----- Material to process -----

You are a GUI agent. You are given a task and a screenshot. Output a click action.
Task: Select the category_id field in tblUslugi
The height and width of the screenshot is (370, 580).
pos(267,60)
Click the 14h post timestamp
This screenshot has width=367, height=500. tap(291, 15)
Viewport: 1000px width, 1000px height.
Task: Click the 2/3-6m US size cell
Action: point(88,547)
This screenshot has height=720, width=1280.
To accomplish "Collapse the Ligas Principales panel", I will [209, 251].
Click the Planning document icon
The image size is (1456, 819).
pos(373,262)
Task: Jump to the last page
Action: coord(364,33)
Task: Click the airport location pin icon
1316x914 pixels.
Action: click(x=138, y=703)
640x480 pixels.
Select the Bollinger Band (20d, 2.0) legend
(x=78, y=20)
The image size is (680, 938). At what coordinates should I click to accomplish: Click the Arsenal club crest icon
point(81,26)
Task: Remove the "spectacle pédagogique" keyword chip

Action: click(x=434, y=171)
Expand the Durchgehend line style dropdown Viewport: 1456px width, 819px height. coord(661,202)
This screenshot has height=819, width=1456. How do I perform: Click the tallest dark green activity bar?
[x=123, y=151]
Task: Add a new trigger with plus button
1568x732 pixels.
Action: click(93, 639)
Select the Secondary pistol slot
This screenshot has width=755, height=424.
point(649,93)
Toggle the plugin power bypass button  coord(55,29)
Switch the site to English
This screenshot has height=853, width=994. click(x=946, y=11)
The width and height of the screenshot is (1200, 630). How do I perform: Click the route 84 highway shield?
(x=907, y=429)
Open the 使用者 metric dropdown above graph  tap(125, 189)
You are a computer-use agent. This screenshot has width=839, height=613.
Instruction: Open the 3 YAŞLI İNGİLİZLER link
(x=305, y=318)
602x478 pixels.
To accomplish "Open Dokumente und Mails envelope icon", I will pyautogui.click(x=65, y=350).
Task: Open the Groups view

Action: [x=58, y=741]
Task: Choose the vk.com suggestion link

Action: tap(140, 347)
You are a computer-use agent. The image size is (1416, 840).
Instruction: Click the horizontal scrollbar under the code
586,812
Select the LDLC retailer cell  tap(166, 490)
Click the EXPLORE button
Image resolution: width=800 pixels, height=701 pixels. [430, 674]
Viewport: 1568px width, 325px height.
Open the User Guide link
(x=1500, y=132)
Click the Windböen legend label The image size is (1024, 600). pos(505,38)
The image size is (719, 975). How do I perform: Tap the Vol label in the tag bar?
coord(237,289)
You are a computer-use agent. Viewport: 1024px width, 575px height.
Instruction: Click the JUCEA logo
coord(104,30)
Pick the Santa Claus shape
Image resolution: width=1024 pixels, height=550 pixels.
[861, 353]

-----

▶ [Goal]
Copy the items word for word, starting with the line that contains "You are a computer-use agent. The" and going on through the end of the items.

▶ [Response]
You are a computer-use agent. The image size is (1416, 840).
Instruction: Click the horizontal scrollbar under the code
586,812
Select the LDLC retailer cell  tap(166, 490)
Click the EXPLORE button
Image resolution: width=800 pixels, height=701 pixels. [430, 674]
Viewport: 1568px width, 325px height.
Open the User Guide link
(x=1500, y=132)
Click the Windböen legend label The image size is (1024, 600). pos(505,38)
The image size is (719, 975). How do I perform: Tap the Vol label in the tag bar?
coord(237,289)
You are a computer-use agent. Viewport: 1024px width, 575px height.
Instruction: Click the JUCEA logo
coord(104,30)
Pick the Santa Claus shape
Image resolution: width=1024 pixels, height=550 pixels.
[861, 353]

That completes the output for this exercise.